Biden hails ‘monumental’ steps toward easing marijuana rules as rescheduling process moves ahead
President Joe Biden’s administration on Thursday took another step toward reclassifying marijuana as a lower-risk substance, opening for public comment its proposed loosening of federal rules in a step the president deemed “monumental.”
“Today my administration took a major step to reclassify marijuana from a Schedule I to a Schedule III drug,” Biden said in a video posted to social media. “It’s an important move towards reversing longstanding inequities.”
It was Biden’s first time speaking out about the proposed rescheduling since his Justice Department recommended in April that marijuana be rescheduled as a Schedule III controlled substance, a classification shared by prescription drugs such as ketamine and Tylenol with codeine.
The proposed changes would amount to significant changes to federal marijuana law, and could provide a political boost to the president at a moment he is working to bolster his appeal among young voters.
Biden has already pardoned federal marijuana offenders and urged individual state governors to take similar steps.

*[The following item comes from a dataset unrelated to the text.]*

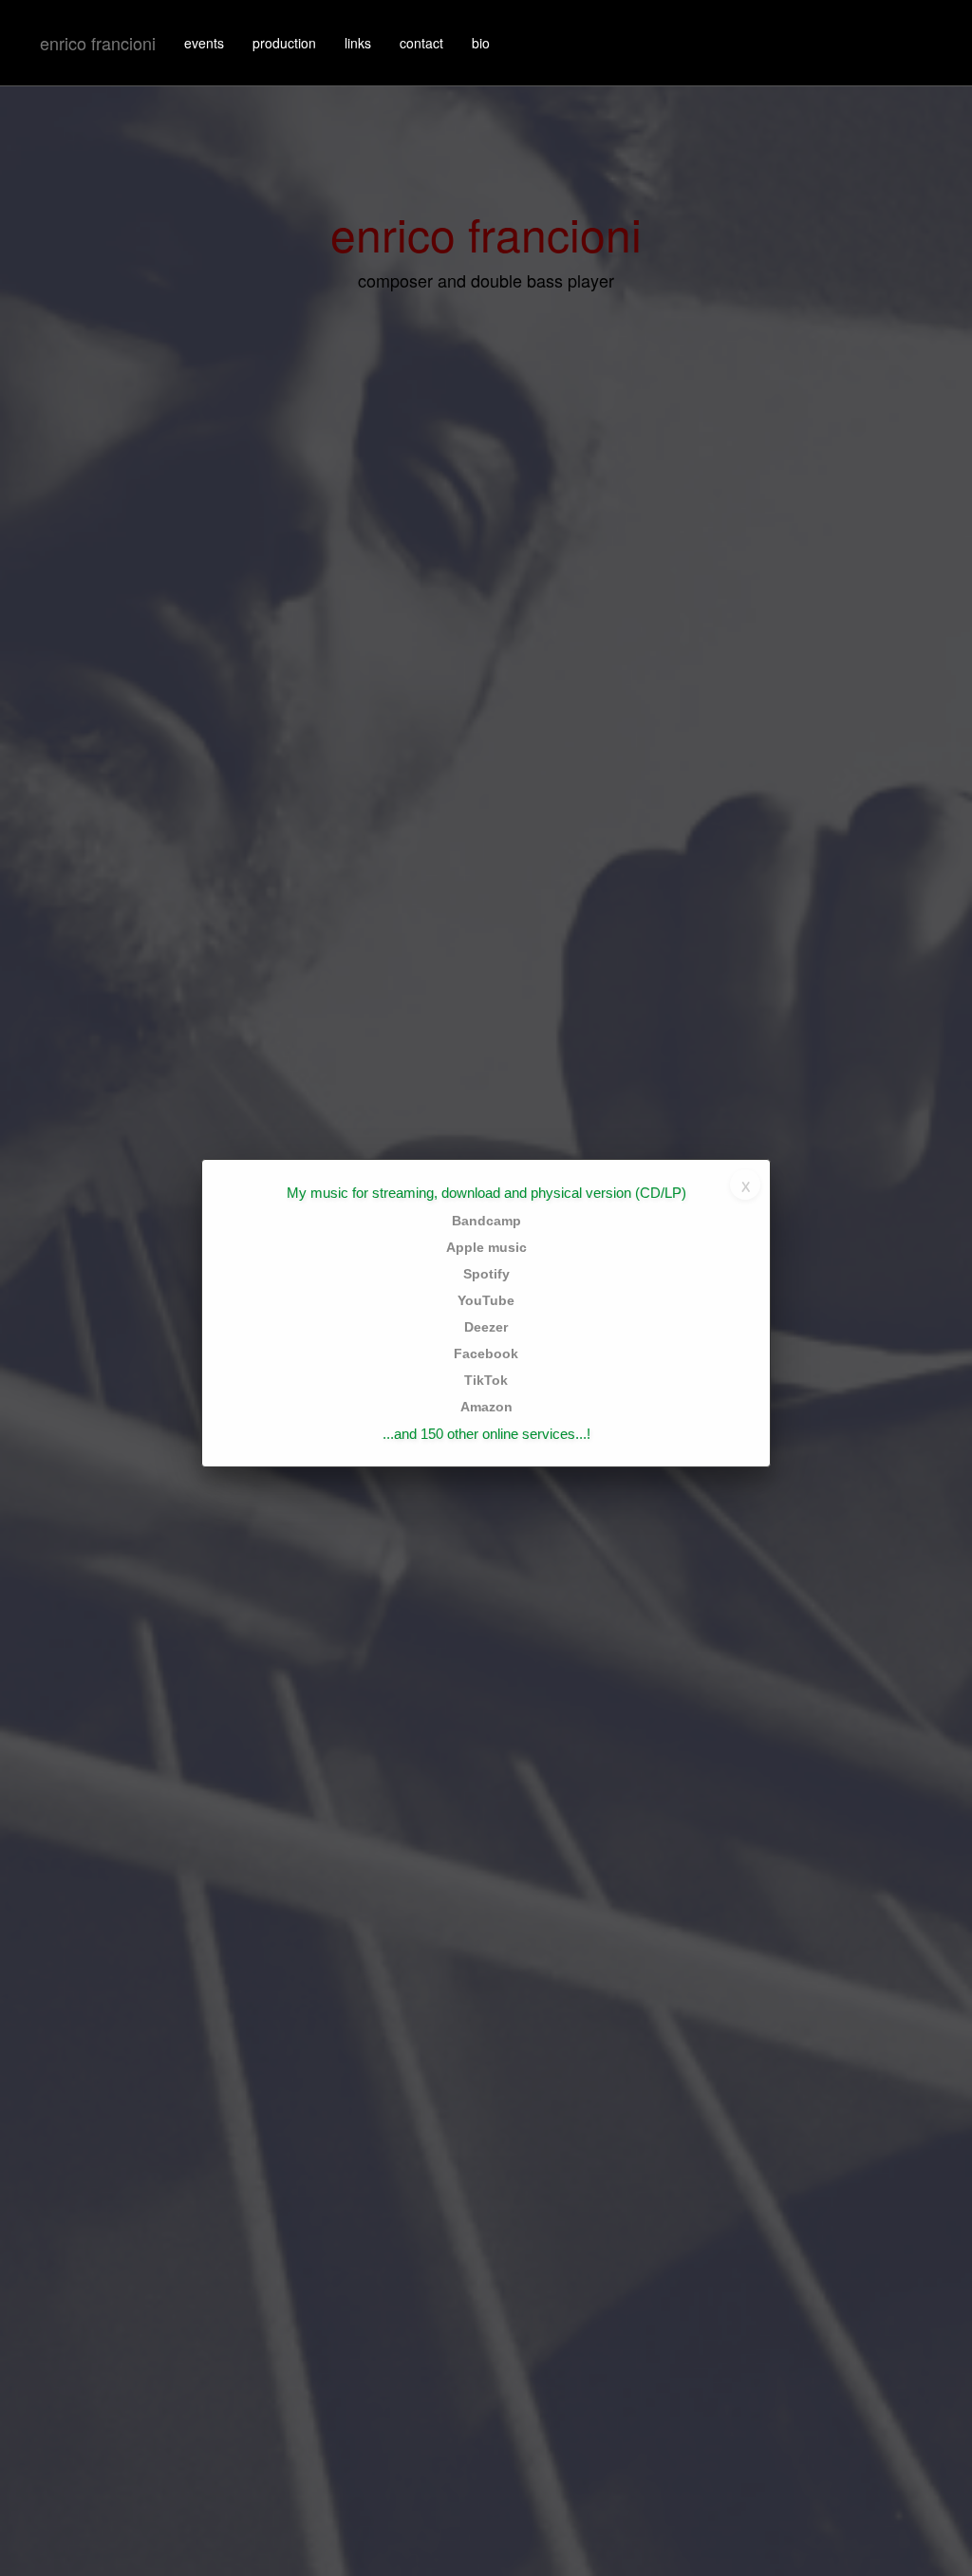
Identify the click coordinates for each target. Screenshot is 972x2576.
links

On Thursday, the Justice Department is taking the next formal step in the process of easing federal restrictions on cannabis, according to a senior administration official. The rescheduling proposal will appear publicly in the Federal Register, opening it up for a 60-day public comment period.
After, the administrator of the Drug Enforcement Administration can assign an administrative law judge to consider evidence in the proposal and make a final scheduling recommendation. The final step comes when the Justice Department makes a final scheduling determination.
“Today’s announcement builds on the work we’ve already done to pardon a record number of federal offenses for simple possession of marijuana. It adds to the action we’ve taken to lift barriers to housing, employment, small business loans, and so more for tens of thousands of Americans,” Biden said in the video. “Look folks: No one should be in jail for merely using or possessing marijuana. Period.”
“Far too many lives have been upended because of a failed approach to marijuana and I’m committed to righting those wrongs. You have my word on it,” he went on.
While the process for rescheduling marijuana is lengthy, the president’s aides believe the step is a necessary one to place the drug in a more appropriate category. For more than 50 years, marijuana has been categorized as a Schedule I substance – drugs like heroin, bath salts and ecstasy that are considered to have no accepted medical use and a high potential for abuse — and subject to the strictest of restrictions.
Biden’s advisers also privately acknowledge the potential political benefit of loosening rules on marijuana, which has gained wider cultural acceptance over the last decade. Many states now allow its use, both for medical purposes and for recreation.